Despite a 434-day reign as WWE Championship, Punk was sometimes relegated to lower spots on pay-per-view cards to make way for part-timers and John Cena. One such example is when, bafflingly, a match between John Laurinaitis and Cena headlined over Punk vs. Daniel Bryan.
Paul Heyman says Punk had simply lost his passion for the business. After leaving, Punk would go on to do the podcast with Cabana, exhaustively describing all the ways WWE mistreated him—favoritism for part-timers and muscle men, grueling schedule and the alleged shoddy medical treatment. But one suspects, beneath the surface, his bitterness stems from his self-described failure; he considers his professional wrestling career as a failure, never having headlined WrestleMania.
2 Special Treatment: Triple H
Of all the targets of CM Punk's animosity, Triple H is perhaps the one who receives the most fire. But the backstage politicking that Triple H is infamous for has been a hallmark of his reputation since before Punk laced his first pair of boots.
As one of only two members of "The Kliq" to never defect to WCW (the other being Shawn Michaels), Triple H earned a rapport with Vince McMahon. Along with his eventual marriage to Stephanie, he's achieved a great deal of accolades during his run: 14 world championships, two Royal Rumble wins and seven WrestleMania main events.
He has gone on to have a significant role in the production and booking of WWE events, including NXT, the Cruiserweight Classic, and the UK Tournament. He is the heir apparent to head the company once McMahon retires or passes away. All of which is despite what some view as a career that pales in comparison to his contemporaries, such as The Rock, Stone Cold, and even his buddy Shawn Michaels.
1 Treated Poorly: Bret Hart
One of the landmark events that sparked the Attitude Era and the veritable birth of the evil "Mr. McMahon" character, the Montreal Screwjob is perhaps the most infamous, and public, mistreatment of a wrestler by WWE/F ever.
But Hart's contentious relationship with Shawn Michaels extends long before the screwjob. He viewed the HBK's flamboyant character as an affront to the business, as well as an extension of HBK's real-life personality that Hart, cool and reserved, was constantly at odds with.
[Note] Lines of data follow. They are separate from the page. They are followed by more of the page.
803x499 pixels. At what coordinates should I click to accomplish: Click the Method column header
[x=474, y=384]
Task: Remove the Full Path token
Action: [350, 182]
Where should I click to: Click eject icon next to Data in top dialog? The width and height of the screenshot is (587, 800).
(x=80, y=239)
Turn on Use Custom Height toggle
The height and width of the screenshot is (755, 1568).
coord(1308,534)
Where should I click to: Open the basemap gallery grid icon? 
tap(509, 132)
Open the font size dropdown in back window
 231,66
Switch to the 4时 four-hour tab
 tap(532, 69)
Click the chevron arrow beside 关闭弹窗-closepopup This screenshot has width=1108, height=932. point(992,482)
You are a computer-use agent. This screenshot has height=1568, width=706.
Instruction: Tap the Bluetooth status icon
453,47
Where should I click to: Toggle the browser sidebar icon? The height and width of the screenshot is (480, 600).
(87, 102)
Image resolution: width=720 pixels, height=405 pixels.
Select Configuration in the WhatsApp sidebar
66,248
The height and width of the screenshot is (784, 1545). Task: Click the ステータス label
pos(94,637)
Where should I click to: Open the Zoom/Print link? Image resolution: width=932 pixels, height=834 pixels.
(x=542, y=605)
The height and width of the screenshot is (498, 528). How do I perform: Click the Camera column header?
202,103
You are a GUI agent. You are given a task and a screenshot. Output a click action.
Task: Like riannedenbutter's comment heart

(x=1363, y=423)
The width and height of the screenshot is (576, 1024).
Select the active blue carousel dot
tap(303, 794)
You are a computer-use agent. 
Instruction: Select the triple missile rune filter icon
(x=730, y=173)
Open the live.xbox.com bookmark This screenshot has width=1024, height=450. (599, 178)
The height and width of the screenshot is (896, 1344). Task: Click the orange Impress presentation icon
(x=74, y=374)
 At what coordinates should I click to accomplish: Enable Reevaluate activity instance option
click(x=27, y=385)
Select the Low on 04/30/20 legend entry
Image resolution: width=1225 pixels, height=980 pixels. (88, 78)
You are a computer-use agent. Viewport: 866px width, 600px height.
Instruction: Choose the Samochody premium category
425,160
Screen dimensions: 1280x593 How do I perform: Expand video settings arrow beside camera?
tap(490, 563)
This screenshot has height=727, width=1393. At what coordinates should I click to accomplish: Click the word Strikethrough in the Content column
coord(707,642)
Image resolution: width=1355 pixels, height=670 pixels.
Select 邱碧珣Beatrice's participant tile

Michaels, however, was one of Vince McMahon's favorites, an attraction that drew eyes to the product in a time when business was weak. So, McMahon spun the duo's real-life distaste for each other into a main event storyline. This forced Hart to work with someone he personally despised for months on end and could very well be the explanation for why the Screwjob happened at all.
One could argue that Hart's refusal to drop the WWE Championship despite his impending departure was unprofessional and immature, but one also wonders if the company could have handled everything in a less underhanded way.